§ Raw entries
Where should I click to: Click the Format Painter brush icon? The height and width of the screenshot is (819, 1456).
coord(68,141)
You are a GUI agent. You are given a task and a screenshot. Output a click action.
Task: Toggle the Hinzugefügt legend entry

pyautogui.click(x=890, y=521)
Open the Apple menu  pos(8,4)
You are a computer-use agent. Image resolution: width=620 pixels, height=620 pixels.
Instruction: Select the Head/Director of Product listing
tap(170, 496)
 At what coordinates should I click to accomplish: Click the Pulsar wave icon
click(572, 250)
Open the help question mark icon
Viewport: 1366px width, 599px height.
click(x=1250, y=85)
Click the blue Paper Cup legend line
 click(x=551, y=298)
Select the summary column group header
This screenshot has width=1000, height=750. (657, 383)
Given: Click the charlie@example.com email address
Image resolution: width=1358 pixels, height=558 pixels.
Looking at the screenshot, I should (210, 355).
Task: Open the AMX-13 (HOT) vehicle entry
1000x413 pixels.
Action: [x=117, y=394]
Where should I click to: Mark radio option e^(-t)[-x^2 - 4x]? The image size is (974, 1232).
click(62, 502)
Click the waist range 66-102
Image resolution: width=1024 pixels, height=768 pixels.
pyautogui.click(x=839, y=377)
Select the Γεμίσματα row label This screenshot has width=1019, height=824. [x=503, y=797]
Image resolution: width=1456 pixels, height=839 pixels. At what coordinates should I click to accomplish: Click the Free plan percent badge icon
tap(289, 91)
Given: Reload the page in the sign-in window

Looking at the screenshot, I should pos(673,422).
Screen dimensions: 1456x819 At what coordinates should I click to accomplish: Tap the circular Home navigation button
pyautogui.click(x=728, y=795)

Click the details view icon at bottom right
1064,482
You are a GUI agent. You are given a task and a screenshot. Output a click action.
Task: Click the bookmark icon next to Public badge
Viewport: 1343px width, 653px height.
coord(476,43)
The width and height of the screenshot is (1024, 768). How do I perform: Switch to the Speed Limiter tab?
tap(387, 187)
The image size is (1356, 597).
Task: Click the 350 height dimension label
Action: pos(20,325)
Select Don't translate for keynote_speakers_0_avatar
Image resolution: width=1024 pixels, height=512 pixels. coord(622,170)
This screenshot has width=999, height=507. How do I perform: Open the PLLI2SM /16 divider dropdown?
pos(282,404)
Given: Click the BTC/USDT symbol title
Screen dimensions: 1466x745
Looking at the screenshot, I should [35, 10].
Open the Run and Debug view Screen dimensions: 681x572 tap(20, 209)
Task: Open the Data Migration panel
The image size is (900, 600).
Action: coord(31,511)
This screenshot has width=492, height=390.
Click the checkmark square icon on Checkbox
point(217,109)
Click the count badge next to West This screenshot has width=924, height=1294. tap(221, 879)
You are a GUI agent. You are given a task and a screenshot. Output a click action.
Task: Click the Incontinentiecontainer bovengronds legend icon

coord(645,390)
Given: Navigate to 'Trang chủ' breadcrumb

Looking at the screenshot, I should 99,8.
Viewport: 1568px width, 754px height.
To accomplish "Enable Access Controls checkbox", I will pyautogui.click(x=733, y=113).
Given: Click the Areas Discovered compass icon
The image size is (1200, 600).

§ Prompt
Arrange every line of the entries above as a JSON list of strings, one string per line, omitting blank lines.

§ Answer for the task
[
  "Where should I click to: Click the Format Painter brush icon? The height and width of the screenshot is (819, 1456).",
  "coord(68,141)",
  "You are a GUI agent. You are given a task and a screenshot. Output a click action.",
  "Task: Toggle the Hinzugefügt legend entry",
  "pyautogui.click(x=890, y=521)",
  "Open the Apple menu  pos(8,4)",
  "You are a computer-use agent. Image resolution: width=620 pixels, height=620 pixels.",
  "Instruction: Select the Head/Director of Product listing",
  "tap(170, 496)",
  " At what coordinates should I click to accomplish: Click the Pulsar wave icon",
  "click(572, 250)",
  "Open the help question mark icon",
  "Viewport: 1366px width, 599px height.",
  "click(x=1250, y=85)",
  "Click the blue Paper Cup legend line",
  " click(x=551, y=298)",
  "Select the summary column group header",
  "This screenshot has width=1000, height=750. (657, 383)",
  "Given: Click the charlie@example.com email address",
  "Image resolution: width=1358 pixels, height=558 pixels.",
  "Looking at the screenshot, I should (210, 355).",
  "Task: Open the AMX-13 (HOT) vehicle entry",
  "1000x413 pixels.",
  "Action: [x=117, y=394]",
  "Where should I click to: Mark radio option e^(-t)[-x^2 - 4x]? The image size is (974, 1232).",
  "click(62, 502)",
  "Click the waist range 66-102",
  "Image resolution: width=1024 pixels, height=768 pixels.",
  "pyautogui.click(x=839, y=377)",
  "Select the Γεμίσματα row label This screenshot has width=1019, height=824. [x=503, y=797]",
  "Image resolution: width=1456 pixels, height=839 pixels. At what coordinates should I click to accomplish: Click the Free plan percent badge icon",
  "tap(289, 91)",
  "Given: Reload the page in the sign-in window",
  "Looking at the screenshot, I should pos(673,422).",
  "Screen dimensions: 1456x819 At what coordinates should I click to accomplish: Tap the circular Home navigation button",
  "pyautogui.click(x=728, y=795)",
  "Click the details view icon at bottom right",
  "1064,482",
  "You are a GUI agent. You are given a task and a screenshot. Output a click action.",
  "Task: Click the bookmark icon next to Public badge",
  "Viewport: 1343px width, 653px height.",
  "coord(476,43)",
  "The width and height of the screenshot is (1024, 768). How do I perform: Switch to the Speed Limiter tab?",
  "tap(387, 187)",
  "The image size is (1356, 597).",
  "Task: Click the 350 height dimension label",
  "Action: pos(20,325)",
  "Select Don't translate for keynote_speakers_0_avatar",
  "Image resolution: width=1024 pixels, height=512 pixels. coord(622,170)",
  "This screenshot has width=999, height=507. How do I perform: Open the PLLI2SM /16 divider dropdown?",
  "pos(282,404)",
  "Given: Click the BTC/USDT symbol title",
  "Screen dimensions: 1466x745",
  "Looking at the screenshot, I should [35, 10].",
  "Open the Run and Debug view Screen dimensions: 681x572 tap(20, 209)",
  "Task: Open the Data Migration panel",
  "The image size is (900, 600).",
  "Action: coord(31,511)",
  "This screenshot has width=492, height=390.",
  "Click the checkmark square icon on Checkbox",
  "point(217,109)",
  "Click the count badge next to West This screenshot has width=924, height=1294. tap(221, 879)",
  "You are a GUI agent. You are given a task and a screenshot. Output a click action.",
  "Task: Click the Incontinentiecontainer bovengronds legend icon",
  "coord(645,390)",
  "Given: Navigate to 'Trang chủ' breadcrumb",
  "Looking at the screenshot, I should 99,8.",
  "Viewport: 1568px width, 754px height.",
  "To accomplish \"Enable Access Controls checkbox\", I will pyautogui.click(x=733, y=113).",
  "Given: Click the Areas Discovered compass icon",
  "The image size is (1200, 600)."
]